Корпорации – Erie Railroad и Twitter, New York Central Railroad и Meta – в первую очередь являются законными творениями государства, и Вандербильт действительно был предшественником «класса людей», которые сегодня обладают такой большой властью.

Возвращение репрессированных

В некотором смысле крах FTX ироничен, поскольку мать Бэнкмана-Фрида, профессор права и философ Стэнфордского университета Барбара Х. Фрид, написала одно из лучших научных исследований совершенно иной концепции корпоративной власти - идеал общественной полезности.

Новостные репортажи сосредоточились на якобы разоблачающем эссе Фрид, в котором она написала, что желание найти «личную вину» «разрушило уголовное правосудие и экономическую политику». Но она была права. Было бы лучше, если бы последователи саги о FTX обратились к ее незаменимой книге «The Progressive Assault on Laissez Faire: Robert Hale and the First Law and Economics Movement», опубликованной в 1998 году, когда ее сыну было шесть лет.

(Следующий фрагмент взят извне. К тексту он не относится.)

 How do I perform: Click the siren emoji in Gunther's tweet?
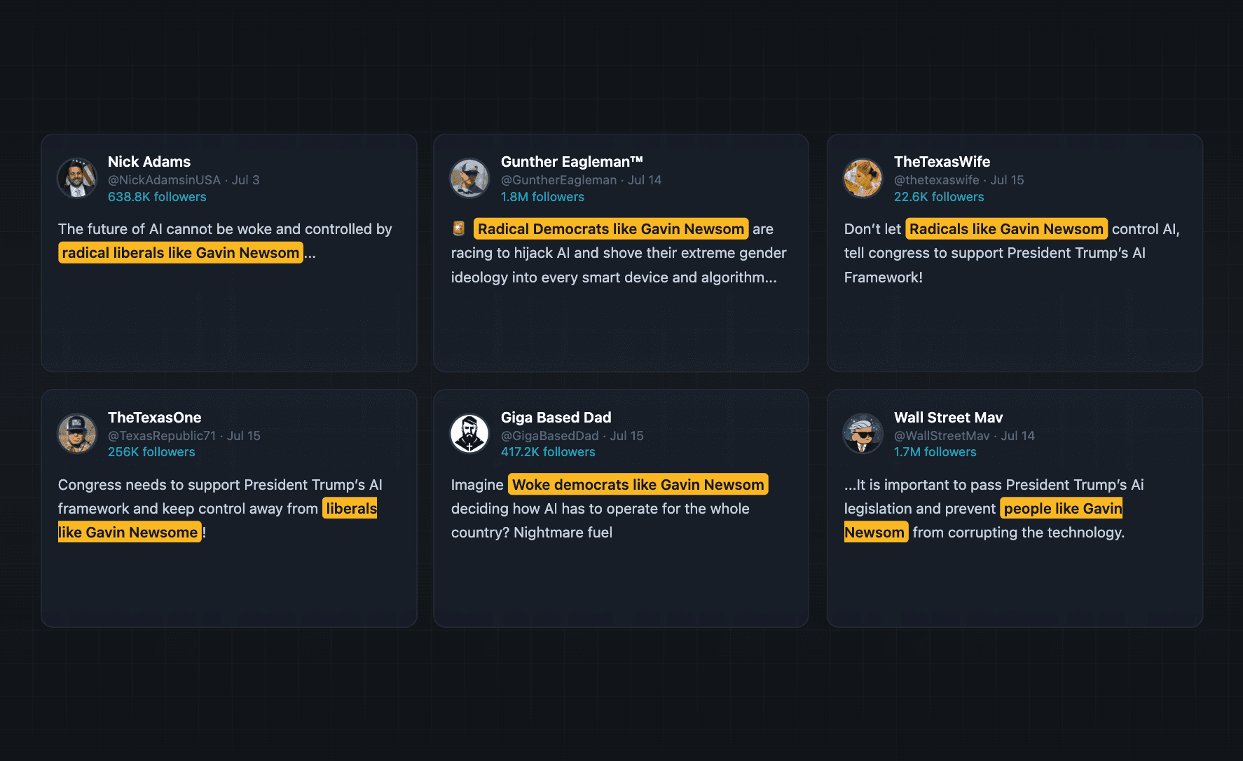point(459,228)
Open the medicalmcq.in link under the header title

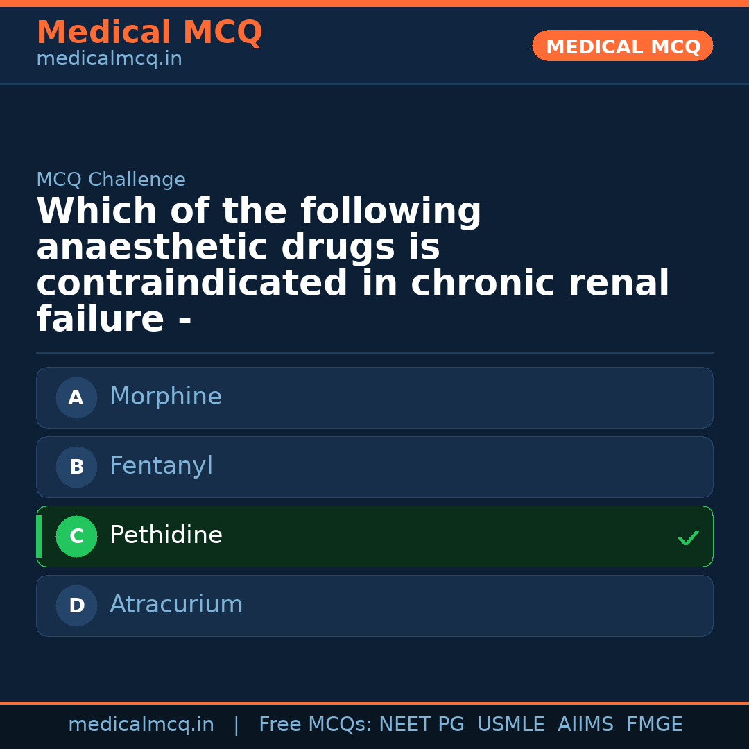[x=109, y=60]
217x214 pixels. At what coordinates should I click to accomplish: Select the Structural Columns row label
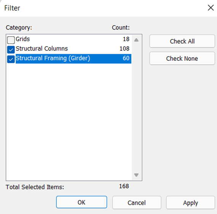[x=42, y=49]

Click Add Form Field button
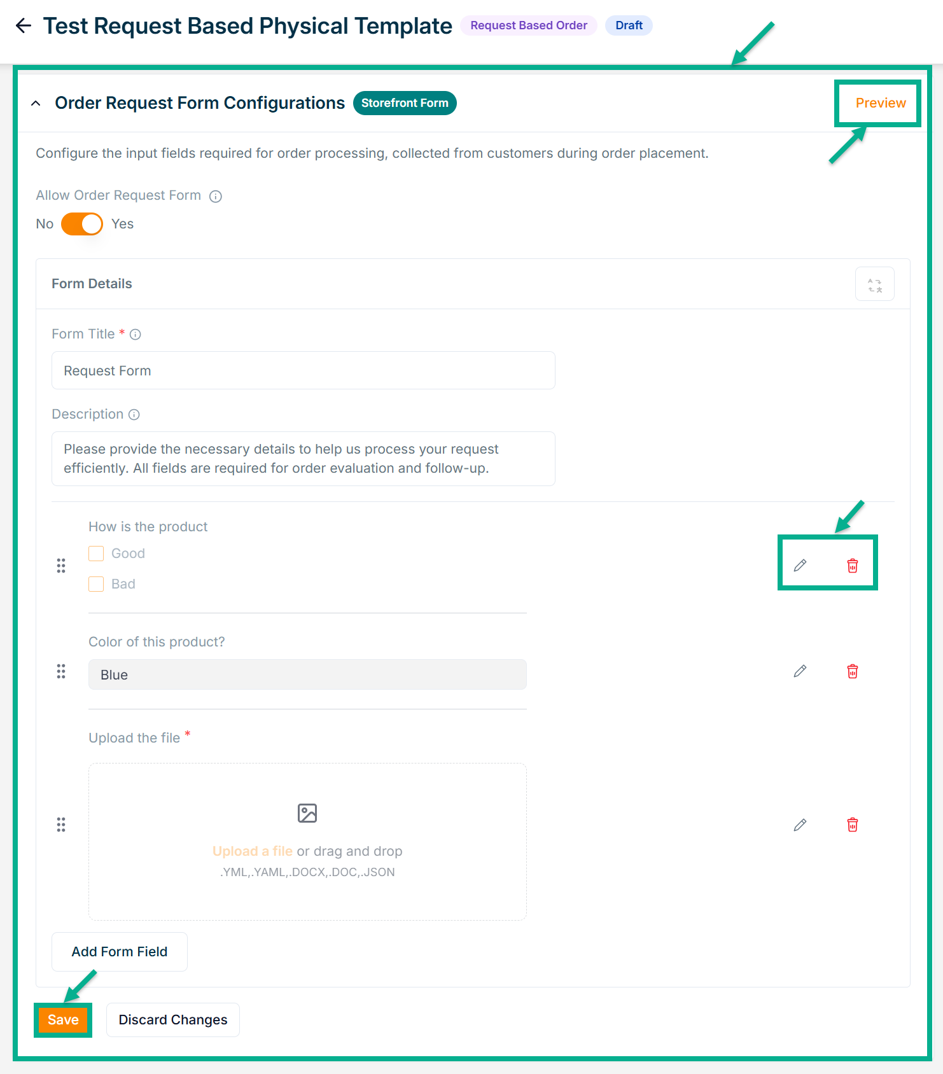pyautogui.click(x=120, y=952)
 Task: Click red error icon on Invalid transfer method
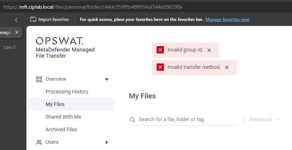click(160, 67)

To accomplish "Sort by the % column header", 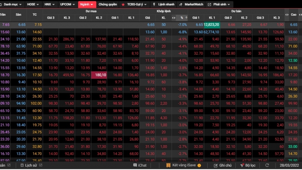I will tap(182, 17).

Хейл, профессор права и экономист Колумбийского университета, неустанно доказывал, что, поскольку железные дороги и корпорации, такие как электроэнергетические компании, предоставляют основные общественные услуги, они должны получать «справедливую» норму прибыли на инвестиции, учитывая их производственные затраты, но не более того – и, безусловно, не нелепые финансовые оценки на раздутых кредитами рынках капитала.

Неясно, предлагает ли криптовалюта какие-либо важные общественные услуги, хотя я согласен с суждением Массимо Амато и Луки Фантаччи из Университета Боккони о том, что, бросая вызов текущей глобальной денежной системе, криптовалюта «ставит правильный вопрос, но дает неправильный ответ». Пример с компанией, предоставляющей основные общественные услуги, проще применить к компаниям социальных медиа.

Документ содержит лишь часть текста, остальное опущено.